Finished with Engines


The two ships that passed in the night in early January of 2018 stayed their courses on their voyages through life.  Following her birth on January 24, Miss Katherine Elizabeth was officially underway on the outset of  what we hope will be a long, healthy, and happy voyage. Her great-grandmother—my Mom and my children’s Nana—remained on home hospice care on Long Island, buoyed by news and photographs of the new baby.

As winter gradually became spring, my daughter-in-law brought Miss Katherine from distant Alaska to her family home in New Hampshire, with plans to visit Mom in New York as well.  During this interval, however, Mom’s long voyage started winding down more quickly.  Finally, during the night of Thursday, May 24th, four months after the hospital staff’s prediction and one week before Miss Katherine’s scheduled visit, Mom quietly rang up “Finished with Engines.”  She was 99 years, 6 months, and 23 days old.  With her earthly voyage at last concluded, she returned to the celestial realm from which she had come nearly a century ago.

Mom and Miss Katherine crossed paths the following Wednesday, May 30th.  The very young paid respects to the very old in a graveside service at the Cemetery of the Holy Rood in Westbury, Long Island.  Though she never met her great-grandmother face to face in this life, little Miss Katherine sat happily on her great-grandfather’s lap and brought joy to his heart.  The family line was continuing unchecked, and our baby’s future looked bright.

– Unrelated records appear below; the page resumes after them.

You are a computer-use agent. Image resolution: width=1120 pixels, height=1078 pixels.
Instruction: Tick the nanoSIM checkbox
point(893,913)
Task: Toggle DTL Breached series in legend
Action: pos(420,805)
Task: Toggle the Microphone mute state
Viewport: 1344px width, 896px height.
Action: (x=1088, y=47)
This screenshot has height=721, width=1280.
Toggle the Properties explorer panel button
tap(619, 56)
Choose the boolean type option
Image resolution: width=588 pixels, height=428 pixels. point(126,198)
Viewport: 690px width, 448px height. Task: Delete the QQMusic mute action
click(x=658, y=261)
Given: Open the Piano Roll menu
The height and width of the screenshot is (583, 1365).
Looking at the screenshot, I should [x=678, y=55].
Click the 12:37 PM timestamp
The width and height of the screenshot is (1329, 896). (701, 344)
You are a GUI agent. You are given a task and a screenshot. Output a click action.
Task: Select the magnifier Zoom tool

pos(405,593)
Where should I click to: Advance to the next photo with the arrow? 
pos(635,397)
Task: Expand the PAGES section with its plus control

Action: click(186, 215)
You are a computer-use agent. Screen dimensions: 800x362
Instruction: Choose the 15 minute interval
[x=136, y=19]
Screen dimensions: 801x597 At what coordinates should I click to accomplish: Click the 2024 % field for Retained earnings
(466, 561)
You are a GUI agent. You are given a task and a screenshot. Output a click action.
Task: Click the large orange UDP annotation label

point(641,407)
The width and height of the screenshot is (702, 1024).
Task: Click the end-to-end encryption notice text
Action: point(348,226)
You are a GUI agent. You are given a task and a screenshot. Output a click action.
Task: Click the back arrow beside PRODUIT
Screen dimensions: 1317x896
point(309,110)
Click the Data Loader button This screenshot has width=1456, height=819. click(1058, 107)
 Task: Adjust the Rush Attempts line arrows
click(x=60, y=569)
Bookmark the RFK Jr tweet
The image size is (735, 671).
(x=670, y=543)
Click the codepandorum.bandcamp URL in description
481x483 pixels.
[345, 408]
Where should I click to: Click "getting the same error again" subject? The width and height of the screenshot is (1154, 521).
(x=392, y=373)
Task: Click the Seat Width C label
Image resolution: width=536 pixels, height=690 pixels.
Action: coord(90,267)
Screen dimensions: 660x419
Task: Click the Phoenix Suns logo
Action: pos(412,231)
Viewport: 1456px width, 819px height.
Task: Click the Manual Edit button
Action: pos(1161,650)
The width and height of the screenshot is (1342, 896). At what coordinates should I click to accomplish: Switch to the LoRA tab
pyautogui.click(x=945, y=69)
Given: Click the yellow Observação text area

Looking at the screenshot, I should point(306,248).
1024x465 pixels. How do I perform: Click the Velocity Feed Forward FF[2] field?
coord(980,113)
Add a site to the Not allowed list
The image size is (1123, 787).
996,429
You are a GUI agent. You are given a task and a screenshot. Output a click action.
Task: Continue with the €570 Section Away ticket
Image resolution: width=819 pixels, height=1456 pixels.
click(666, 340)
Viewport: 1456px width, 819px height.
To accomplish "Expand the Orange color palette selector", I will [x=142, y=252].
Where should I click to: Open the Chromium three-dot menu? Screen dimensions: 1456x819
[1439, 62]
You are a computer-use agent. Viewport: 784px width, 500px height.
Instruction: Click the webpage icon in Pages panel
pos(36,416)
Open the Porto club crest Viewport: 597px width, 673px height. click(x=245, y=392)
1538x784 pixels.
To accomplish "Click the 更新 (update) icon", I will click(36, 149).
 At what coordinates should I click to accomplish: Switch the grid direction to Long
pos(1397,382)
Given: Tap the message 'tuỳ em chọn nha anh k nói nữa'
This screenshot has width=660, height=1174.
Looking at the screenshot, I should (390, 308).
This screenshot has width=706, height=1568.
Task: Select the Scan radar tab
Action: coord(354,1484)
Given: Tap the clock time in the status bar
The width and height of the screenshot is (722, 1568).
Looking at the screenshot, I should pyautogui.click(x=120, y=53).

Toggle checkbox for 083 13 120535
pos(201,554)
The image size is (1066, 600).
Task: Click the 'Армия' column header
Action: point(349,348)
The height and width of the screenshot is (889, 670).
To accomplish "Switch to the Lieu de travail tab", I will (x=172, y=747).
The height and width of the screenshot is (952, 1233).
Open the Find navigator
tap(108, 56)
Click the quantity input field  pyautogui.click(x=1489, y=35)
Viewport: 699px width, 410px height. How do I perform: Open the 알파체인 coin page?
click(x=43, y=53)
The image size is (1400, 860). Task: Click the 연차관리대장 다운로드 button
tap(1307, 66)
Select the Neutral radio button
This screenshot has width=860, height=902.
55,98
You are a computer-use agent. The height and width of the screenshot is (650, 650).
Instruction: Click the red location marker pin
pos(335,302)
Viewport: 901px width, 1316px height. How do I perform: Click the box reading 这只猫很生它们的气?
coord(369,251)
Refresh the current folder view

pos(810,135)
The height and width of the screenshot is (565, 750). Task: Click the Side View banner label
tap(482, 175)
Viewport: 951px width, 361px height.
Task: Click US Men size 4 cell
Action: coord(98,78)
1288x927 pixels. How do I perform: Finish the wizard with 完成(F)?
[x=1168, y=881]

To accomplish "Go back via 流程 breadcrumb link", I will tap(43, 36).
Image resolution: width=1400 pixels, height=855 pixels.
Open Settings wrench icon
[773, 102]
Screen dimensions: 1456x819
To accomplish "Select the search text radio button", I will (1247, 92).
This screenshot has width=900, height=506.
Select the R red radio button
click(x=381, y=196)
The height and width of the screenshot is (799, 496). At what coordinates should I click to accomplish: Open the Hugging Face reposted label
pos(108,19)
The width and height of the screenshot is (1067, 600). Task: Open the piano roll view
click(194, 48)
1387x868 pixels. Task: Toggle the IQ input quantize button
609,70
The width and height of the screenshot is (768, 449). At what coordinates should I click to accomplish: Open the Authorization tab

The next afternoon we returned to New England.  At sea between Orient Point, Long Island, and New London, Connecticut, we sailed aboard the ferry Cape Henlopen.  By its very nature, the sea has always been an ideal place to contemplate eternity.  This time, however, there was an added dimension.

With Miss Katherine now embarked, fully five generations of our family have sailed aboard the Cape Henlopen.  In the 1970s, my grandfather and my parents and I sailed on her when she was working the Delaware Bay route.  Since she joined the Cross Sound fleet in the 1980s, Miss Patty and I have sailed on her with our children and grandchildren.  The Cape Henlopen, then, is the vessel that bridges the generations, the ship that we all share in common with each other.  She thus holds a place of honor in our family heritage.

On that calm, cool, and sunny afternoon as we sailed once again aboard the Cape Henlopen, I gazed at the eternal sea and sky and thought of the beloved lady whom we had just laid to rest.  She had always enjoyed the sea and admired its supernal beauty.  I like to think that she was looking down lovingly on her new great-granddaughter, and in her own sublime way, was wishing Miss Katherine Elizabeth a fair wind and a following sea throughout her earthly voyage.

1 comment:

  1. Bringing family together is great, and family traditions help keep them connected.